# What is needed
Every line from the one with "You are a GUI" through the end of the entries below should be written out exactly; the pictures should not.

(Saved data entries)
- - - - - - -

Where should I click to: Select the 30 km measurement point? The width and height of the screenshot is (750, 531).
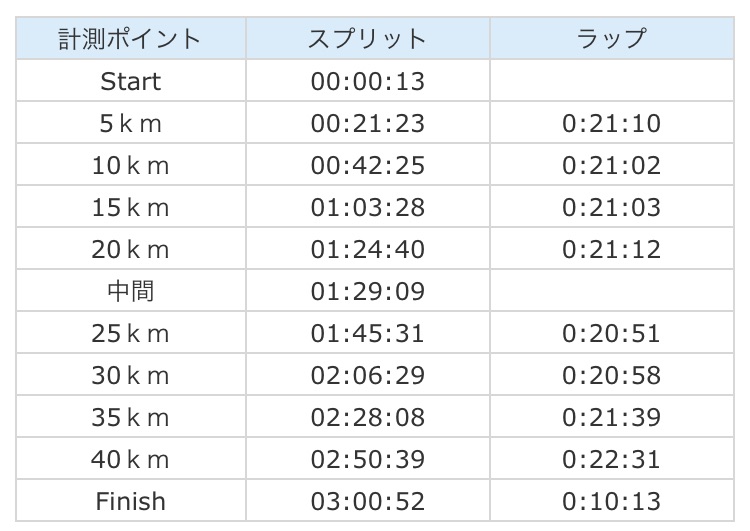(130, 375)
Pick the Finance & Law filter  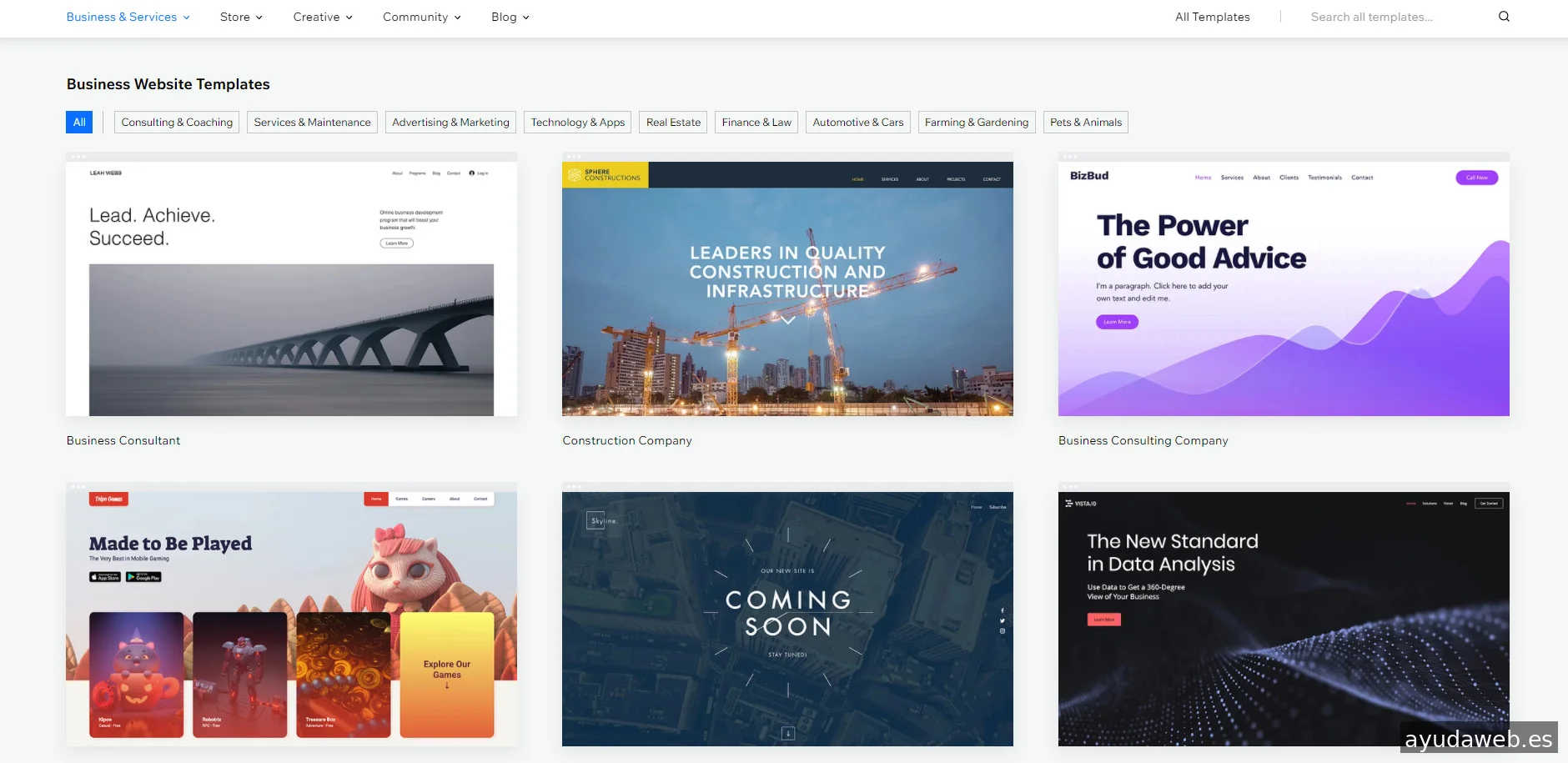pos(756,123)
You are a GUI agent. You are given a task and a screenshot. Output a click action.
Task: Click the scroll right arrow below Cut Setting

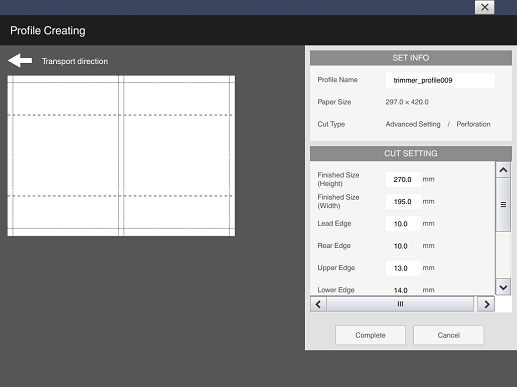[486, 304]
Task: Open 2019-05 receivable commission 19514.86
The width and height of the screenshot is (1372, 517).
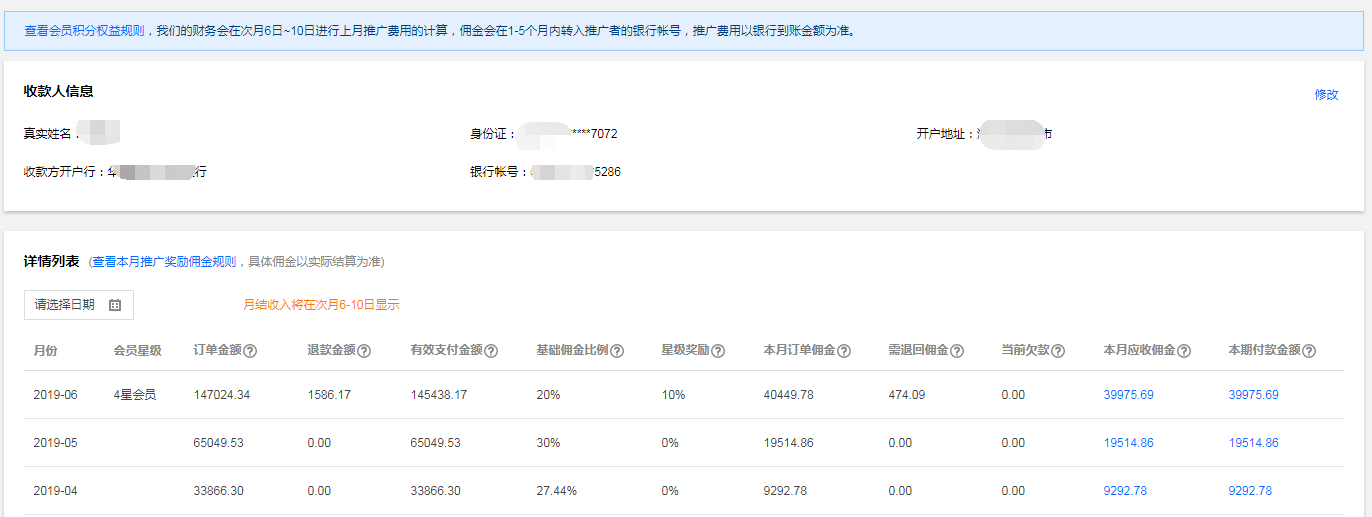Action: click(1128, 443)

- - - - - - -

# Output for this task
You are a GUI agent. You are given a task and a screenshot. Output a click action.
Task: Click the scroll right arrow below Cut Setting

[486, 304]
Task: Open 2019-05 receivable commission 19514.86
The width and height of the screenshot is (1372, 517).
Action: click(1128, 443)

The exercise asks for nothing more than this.